XCMS version 3.7.1[4] was used for a preliminary inspection of feature detection using the mzXML files and default parameters (ID#6675) optimized for “UPLC/Bruker Q-TOF pos” to generate the statistics of identified features and mirror plots of pairwise comparisons between the samples (Huan et al., 2017). For further statistical analysis, the data matrix generated from ProfileAnalysis (version 2.1) comprising peak intensity of each retention time (rt) and m/z value was normalized to the intensity of the most consistent internal standard (vanillin) using MetaboAnalyst 3.0[5], a free online tool for statistical and pathway analyses (Xia and Wishart, 2016). The normalized peak intensity data from MetaboAnalyst was exported into SIMCA-P+ (version 14.1, Umetrics, Umeå, Sweden) for multivariate analysis (MVA). The data was preprocessed with Pareto (Par) scaling which was applied to the normalized data to reduce the effects of background noise interference on sample clustering. MVA based on non-supervised principal component analysis (PCA) and supervised partial least squares discriminant analysis (PLS-DA) were applied to cluster samples according to the profiled metabolite features and to identify distinct metabolites that differentiate between the three species. One-way analysis of variance (ANOVA) with a significance of P < 0.05 was conducted on the normalized peak intensity data to differentiate the statistically significant metabolites among the three species. The variable importance in the projection (VIP) ranks the overall contribution of each variable to the PLS-DA model, and those variables with VIP > 1.0 were considered relevant for group discrimination (Xie et al., 2008). The list of important VIPs was based on PLS-DA loading plots with VIP scores > 1. Venn diagrams were generated using a web tool[6].

Results

Morphological Changes During Pitcher Development

For the sampling of pitchers, daily observations of morphological changes were performed in situ (Supplementary Figure 1) throughout pitcher development (Figure 1). The three species showed different pitcher longevity with N. ampullaria pitchers being the most long-lived (>6 months) compared to the short-lived (≤2 months) N. rafflesiana pitchers with the hybrid pitchers showing intermediate longevity (2–3 months). It took around 1 month (22–33 days) from pitcher initiation at the tendril tip to pitcher opening for all three species. Pitcher development continues after opening and maturity within 7 days with a stable morphology, namely, the positioning of the lid, peristome structure, coloration, and pitcher size (Figure 1 and Supplementary Figure 2). Therefore, 7-day-old mature pitchers after lid opening were chosen to standardize sampling for metabolomics analysis.

FIGURE 1

The timeline of pitcher morphological changes of (A) N. ampullaria, (B) N. × hookeriana, and (C) N. rafflesiana. Different phases and durations of pitcher development are indicated in the timeline.

Metabolite Profiling

The chromatographic separation of the three Nepenthes samples and internal standards can be visualized on a base peak chromatogram (BPC), which shows the peak intensity based on the m/z value and retention time (rt) with extracted ion chromatogram (EIC). All three internal standards were successfully identified in the chromatogram, including ribitol at rt 1.9 min, riboflavin at rt 8.4 min, and vanillin at rt 9.5 min (Figure 2). Based on a comparison of all the chromatograms, all three internal standards were present and separated at similar rt in each sample. Samples from the three species showed metabolic separation patterns with different numbers of metabolite features. There were metabolite features uniquely present in one species or all species with different intensities. For instance, a metabolite feature with the highest intensity after internal standards at rt 8 min exhibited the highest intensity in N. rafflesiana, moderate in the hybrid, N. × hookeriana, and the lowest in N. ampullaria.

FIGURE 2

Representative base peak chromatograms (BPCs) with extracted ion chromatograms (EICs) of (A) N. ampullaria, (B) N. × hookeriana, (C) N. rafflesiana, and (D) a blank with internal standards, namely, ribitol (1.9 min), riboflavin (8.4 min), and vanillin (9.5 min).
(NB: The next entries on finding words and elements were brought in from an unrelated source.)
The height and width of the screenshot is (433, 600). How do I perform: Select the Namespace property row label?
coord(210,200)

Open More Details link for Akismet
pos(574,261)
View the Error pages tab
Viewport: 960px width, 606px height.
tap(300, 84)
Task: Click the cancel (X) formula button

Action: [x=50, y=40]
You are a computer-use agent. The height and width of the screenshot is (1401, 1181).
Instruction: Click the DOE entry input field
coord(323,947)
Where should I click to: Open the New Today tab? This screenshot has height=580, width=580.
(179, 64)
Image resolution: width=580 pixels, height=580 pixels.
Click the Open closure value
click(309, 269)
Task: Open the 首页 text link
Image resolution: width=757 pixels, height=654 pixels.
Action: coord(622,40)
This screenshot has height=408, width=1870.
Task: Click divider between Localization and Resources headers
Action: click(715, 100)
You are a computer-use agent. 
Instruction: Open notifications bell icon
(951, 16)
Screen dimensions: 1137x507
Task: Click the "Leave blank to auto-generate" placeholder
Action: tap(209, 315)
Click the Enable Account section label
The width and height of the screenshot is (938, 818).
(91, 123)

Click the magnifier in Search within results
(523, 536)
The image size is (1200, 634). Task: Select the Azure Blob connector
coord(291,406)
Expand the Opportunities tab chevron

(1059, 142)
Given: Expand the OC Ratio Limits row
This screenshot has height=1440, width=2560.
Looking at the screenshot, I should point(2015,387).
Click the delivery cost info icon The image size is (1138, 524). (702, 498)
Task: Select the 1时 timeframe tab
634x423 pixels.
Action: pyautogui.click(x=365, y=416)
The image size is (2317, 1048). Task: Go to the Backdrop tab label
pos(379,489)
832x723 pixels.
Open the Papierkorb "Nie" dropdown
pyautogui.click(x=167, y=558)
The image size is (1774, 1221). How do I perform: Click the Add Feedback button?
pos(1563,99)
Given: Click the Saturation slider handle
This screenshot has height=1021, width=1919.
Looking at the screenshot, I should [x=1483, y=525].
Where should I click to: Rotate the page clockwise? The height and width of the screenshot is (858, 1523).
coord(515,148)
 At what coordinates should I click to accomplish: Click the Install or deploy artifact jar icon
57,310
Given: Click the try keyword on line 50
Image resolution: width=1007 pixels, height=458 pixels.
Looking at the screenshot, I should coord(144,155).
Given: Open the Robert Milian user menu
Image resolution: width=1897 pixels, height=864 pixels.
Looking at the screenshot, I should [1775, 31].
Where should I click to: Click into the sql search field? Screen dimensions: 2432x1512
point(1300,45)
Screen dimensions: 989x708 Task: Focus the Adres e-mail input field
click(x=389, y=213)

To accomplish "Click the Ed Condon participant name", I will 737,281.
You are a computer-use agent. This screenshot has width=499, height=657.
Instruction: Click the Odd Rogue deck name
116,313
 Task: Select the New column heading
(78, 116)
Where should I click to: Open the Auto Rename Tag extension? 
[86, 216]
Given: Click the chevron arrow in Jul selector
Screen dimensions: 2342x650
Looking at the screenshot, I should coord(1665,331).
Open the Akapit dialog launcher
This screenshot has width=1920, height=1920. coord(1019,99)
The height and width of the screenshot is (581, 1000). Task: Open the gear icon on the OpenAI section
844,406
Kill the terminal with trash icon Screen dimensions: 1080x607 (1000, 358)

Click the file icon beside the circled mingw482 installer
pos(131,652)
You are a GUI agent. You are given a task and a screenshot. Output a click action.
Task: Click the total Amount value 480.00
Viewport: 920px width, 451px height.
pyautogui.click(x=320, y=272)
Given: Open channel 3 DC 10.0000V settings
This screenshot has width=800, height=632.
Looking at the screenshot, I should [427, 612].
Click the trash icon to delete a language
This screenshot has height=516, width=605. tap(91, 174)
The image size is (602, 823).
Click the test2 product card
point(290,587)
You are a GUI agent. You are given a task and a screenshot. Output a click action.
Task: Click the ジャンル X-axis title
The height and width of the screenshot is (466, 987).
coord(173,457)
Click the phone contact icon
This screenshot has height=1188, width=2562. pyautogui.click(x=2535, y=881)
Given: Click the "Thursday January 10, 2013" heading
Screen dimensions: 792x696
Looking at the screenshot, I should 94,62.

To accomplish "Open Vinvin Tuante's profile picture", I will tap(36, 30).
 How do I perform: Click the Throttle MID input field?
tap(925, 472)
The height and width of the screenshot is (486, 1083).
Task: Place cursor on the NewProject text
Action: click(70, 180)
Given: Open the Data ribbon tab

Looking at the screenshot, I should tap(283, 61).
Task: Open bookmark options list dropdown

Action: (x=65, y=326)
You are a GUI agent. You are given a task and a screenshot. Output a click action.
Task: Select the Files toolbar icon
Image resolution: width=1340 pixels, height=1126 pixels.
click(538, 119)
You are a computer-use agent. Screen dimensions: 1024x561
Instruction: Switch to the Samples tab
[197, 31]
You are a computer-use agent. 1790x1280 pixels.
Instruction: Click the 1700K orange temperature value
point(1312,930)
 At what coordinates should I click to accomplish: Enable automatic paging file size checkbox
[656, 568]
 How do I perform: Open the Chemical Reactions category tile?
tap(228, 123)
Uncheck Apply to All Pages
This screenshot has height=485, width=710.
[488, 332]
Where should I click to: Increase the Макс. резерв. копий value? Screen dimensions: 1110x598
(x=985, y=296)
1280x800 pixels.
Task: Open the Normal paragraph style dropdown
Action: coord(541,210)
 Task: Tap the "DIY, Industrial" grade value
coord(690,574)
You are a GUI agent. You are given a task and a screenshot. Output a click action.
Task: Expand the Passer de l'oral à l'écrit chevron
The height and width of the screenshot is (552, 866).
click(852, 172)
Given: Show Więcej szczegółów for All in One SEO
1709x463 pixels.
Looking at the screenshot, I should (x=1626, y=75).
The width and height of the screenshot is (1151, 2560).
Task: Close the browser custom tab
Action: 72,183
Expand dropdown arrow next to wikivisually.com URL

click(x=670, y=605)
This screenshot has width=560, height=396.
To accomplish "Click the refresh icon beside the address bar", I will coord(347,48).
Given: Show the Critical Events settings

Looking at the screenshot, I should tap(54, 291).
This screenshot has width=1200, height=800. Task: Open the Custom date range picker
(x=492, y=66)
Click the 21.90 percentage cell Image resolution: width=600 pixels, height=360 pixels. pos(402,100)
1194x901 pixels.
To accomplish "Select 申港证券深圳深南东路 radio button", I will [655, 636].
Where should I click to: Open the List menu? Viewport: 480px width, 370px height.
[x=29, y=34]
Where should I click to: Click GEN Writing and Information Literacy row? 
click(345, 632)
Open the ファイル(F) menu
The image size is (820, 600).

A statistical analysis was performed using XCMS using the raw data from all the samples for pairwise comparisons (Supplementary Figure 3) and feature detection (Supplementary Figure 4). Comparison between the two parent species showed the biggest difference with 22 significant differentially accumulated features (DAFs), followed by the hybrid and N. ampullaria (9 DAFs), and lastly between the hybrid and N. rafflesiana (2 DAFs) (Supplementary Figure 3).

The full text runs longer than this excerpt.